O menino Manoel era vizinho e amigo de Dalva. Era uma espécie de pombo correio. Estava sempre dando notícia de tudo.

- O que tá acontecendo Dalva? – perguntou Zé Florêncio.

- Aquela história de sempre. Os homem do coronel tão vindo aqui.

- Diacho! Será que isso não vai ter fim mais não? – perguntou Zé a si mesmo.

Os homens do coronel chegaram ao sítio de Zé, acompanhados do delegado.

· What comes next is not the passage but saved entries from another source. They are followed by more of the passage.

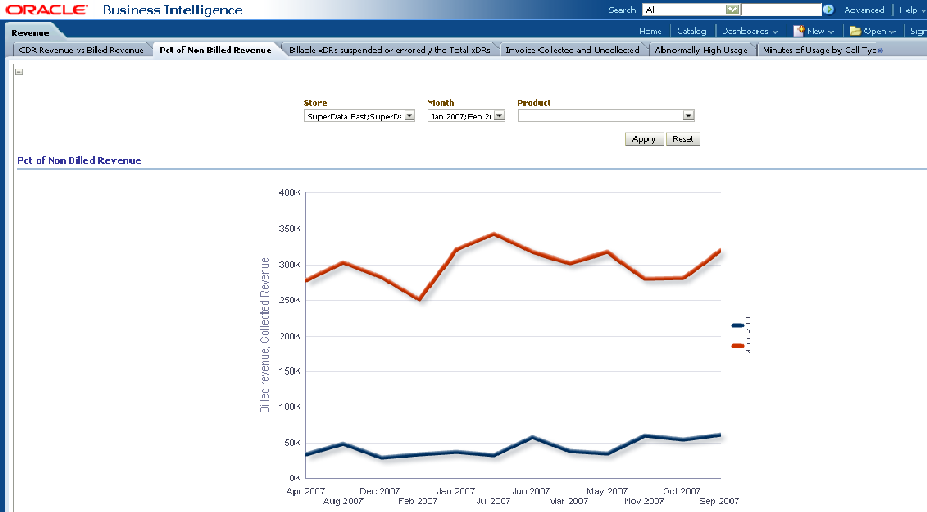Open the Abnormally High Usage tab

click(700, 49)
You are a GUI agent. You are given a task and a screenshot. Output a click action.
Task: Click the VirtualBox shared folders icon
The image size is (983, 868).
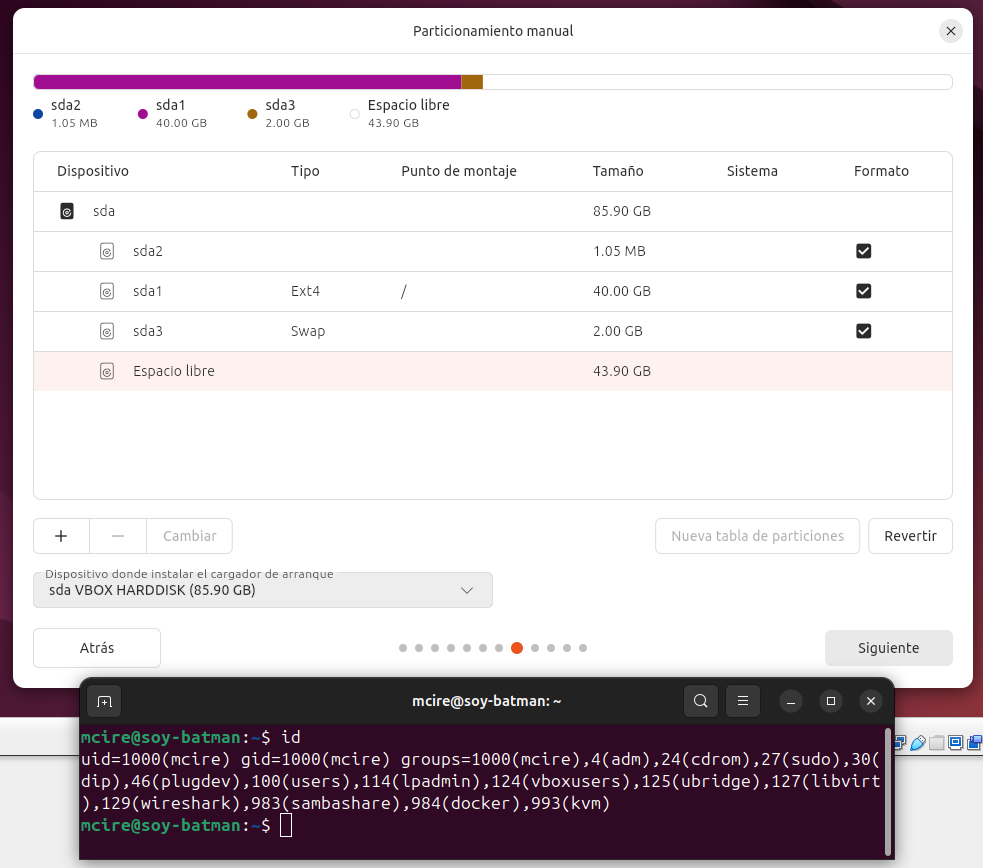point(936,743)
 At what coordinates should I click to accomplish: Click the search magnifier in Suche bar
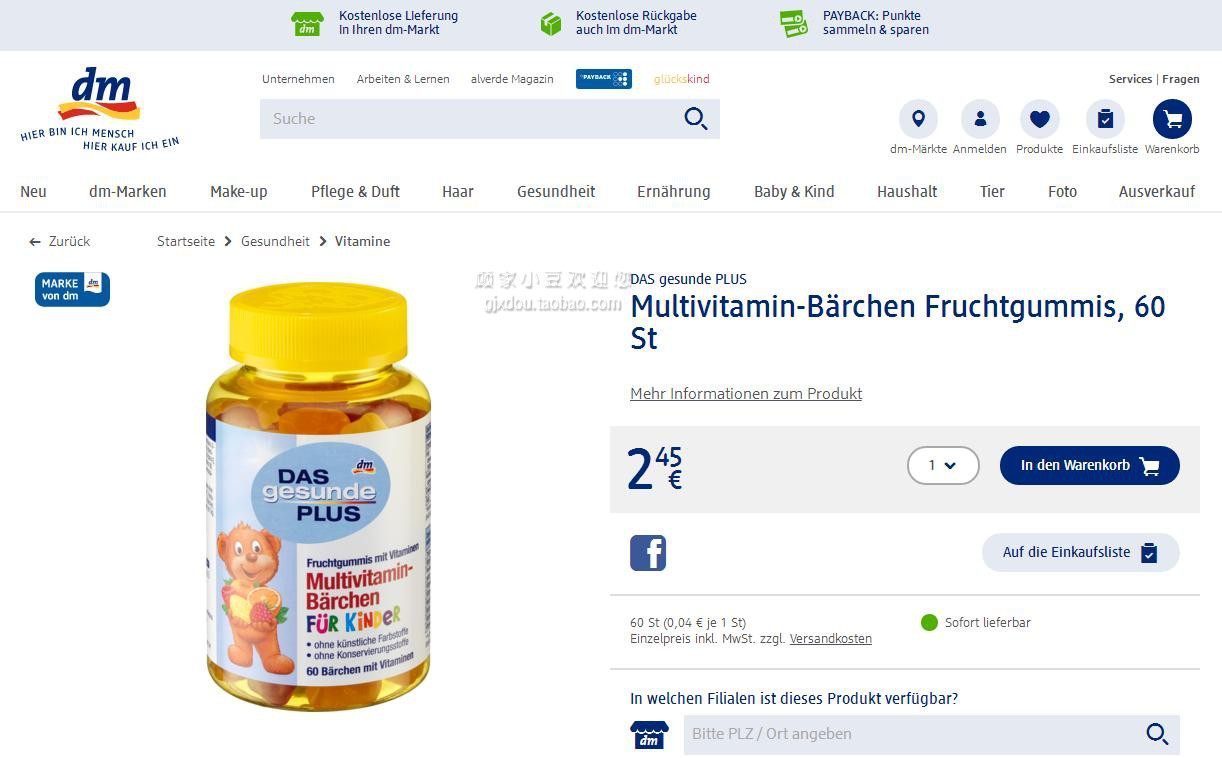tap(696, 119)
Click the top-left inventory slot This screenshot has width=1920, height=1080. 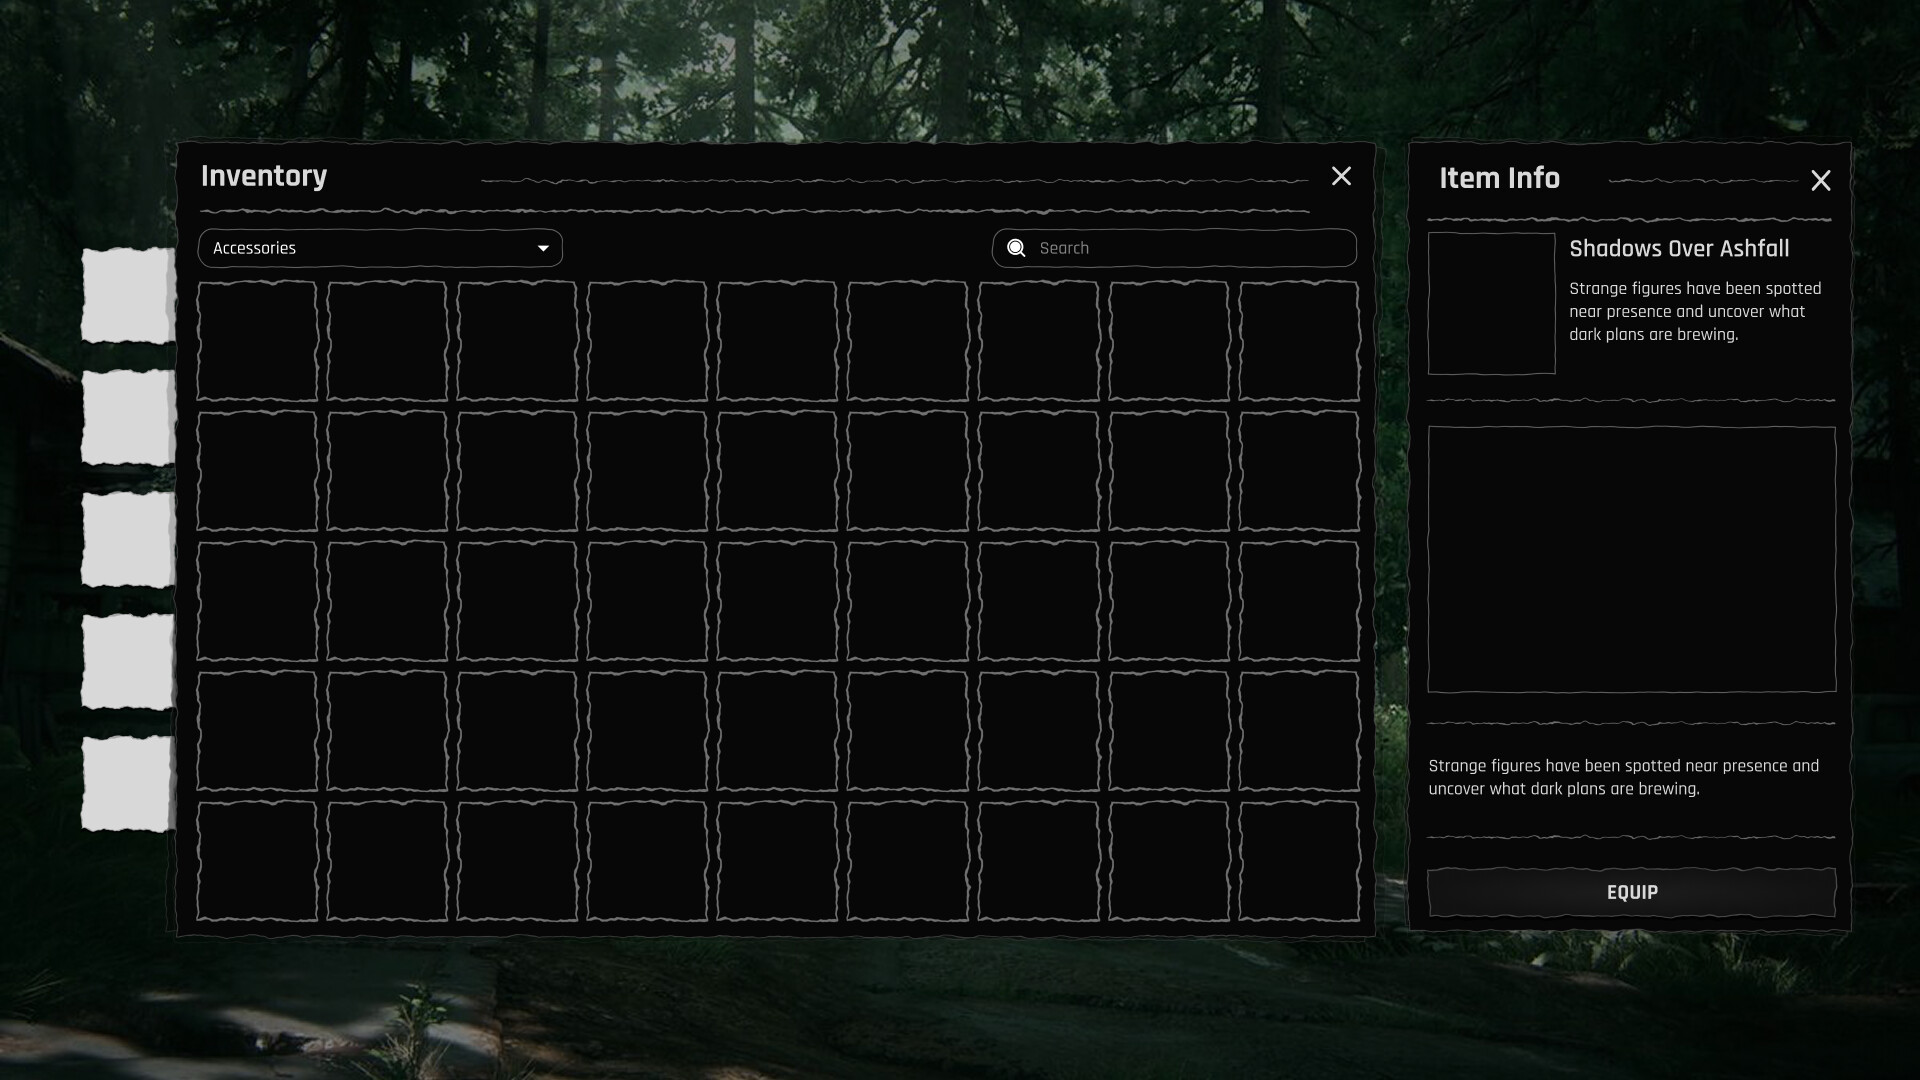click(257, 341)
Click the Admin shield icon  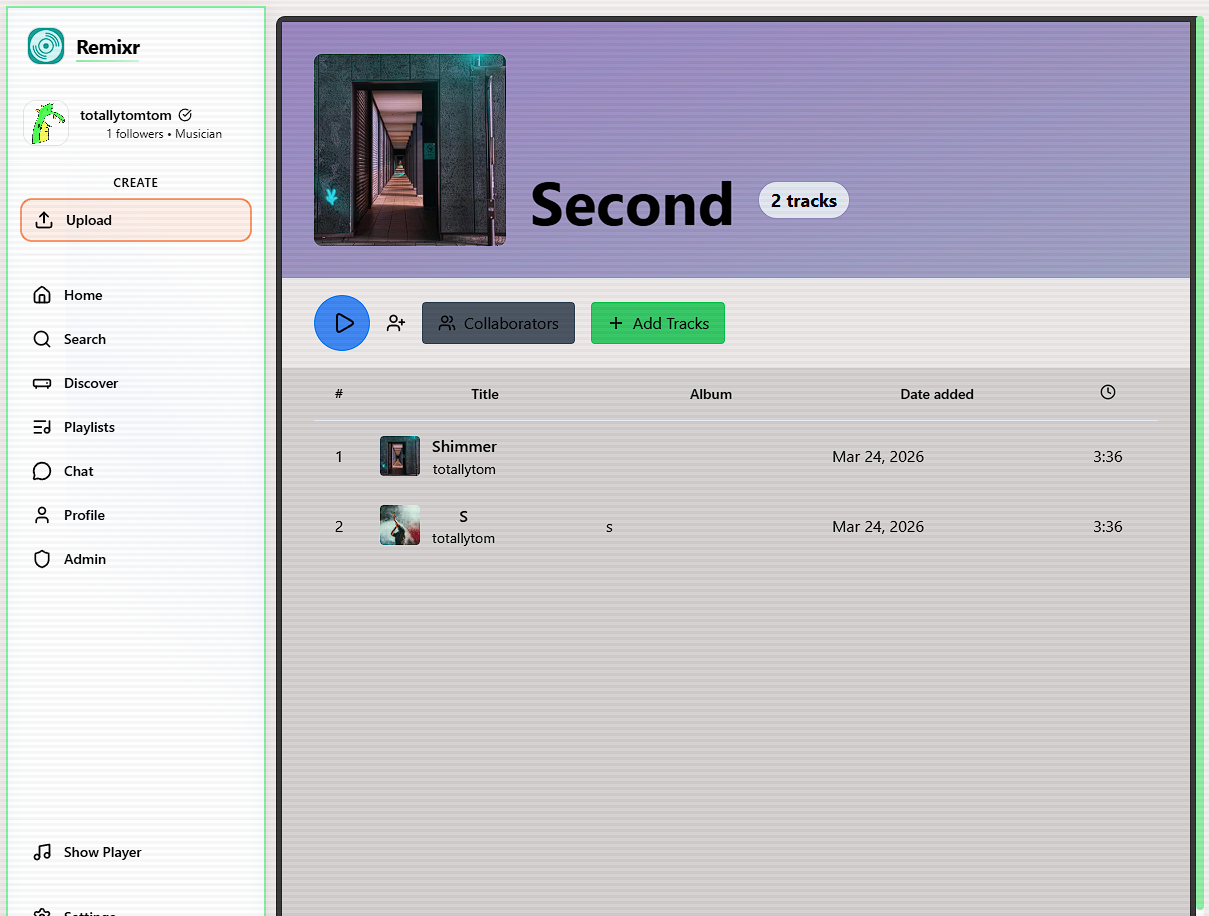click(x=41, y=558)
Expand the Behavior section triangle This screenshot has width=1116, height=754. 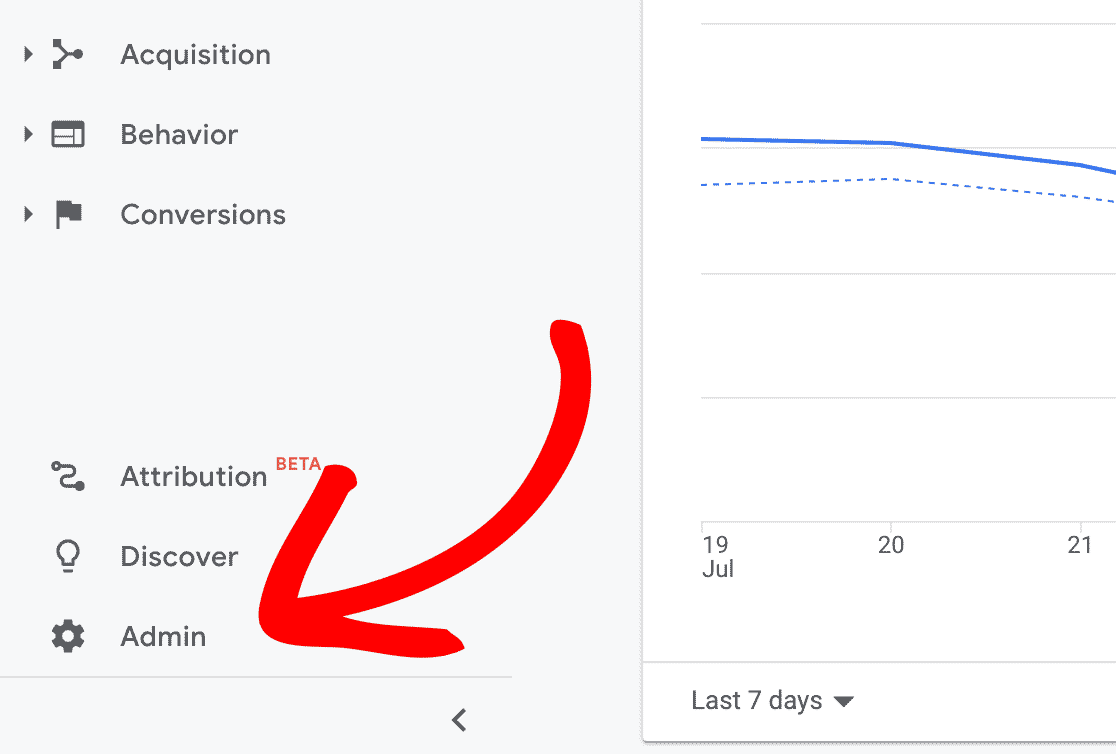[28, 134]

- Delegado? O que trás o senhor aqui?

- Eu vim a mando do coronel dona Dalva. Tenho ordens dele pra prender o seu marido.

- Prender eu? Uai mais prender eu por quê? Eu não sou bandido.

- O senhor deve saber que não precisa de motivos pro coronel mandar prender alguém seu Zé Florêncio. Mas coisa boa o senhor não fez, porque ele falou da sua pessoa com os olhos sedentos de sangue viu. O homem ta bravo.

- Não, eu não vou pra delegacia coisa nenhuma.

- Por favor Zé, não dificulte as coisas. Você sabe o que acontece com quem ousa descumprir as lei do coronel.

- Ô Zé, vai com o delegado. É melhor assim. Você não tem culpa de nada mesmo.

- Tá bom Dalva. Eu vou porque ocê que ta pedindo viu. E olhe, eu não vou demorar. Me espera aqui.

- Deus te acompanhe Zé.

Depois de ser algemado, Zé entrou na viatura e foi em direção a cidade.

Dalva olhava aquela cena da porta da cozinha. A lenha queimava vagarosamente no fogão enquanto a fumaça cinzenta saia pela chaminé. A fome da mulher foi dispersa por aquele momento indigesto.

Mais tarde...

Dalva foi até a delegacia visitar o grande amor de sua vida. O delegado queria impedir sua entrada, porém acabou mudando de idéia ao ver nos olhos da mulher a tristeza pela qual sentia naquele momento. Penácio era um delegado que fazia a linha durão, mas não podia ver alguém chorando que também sofria junto.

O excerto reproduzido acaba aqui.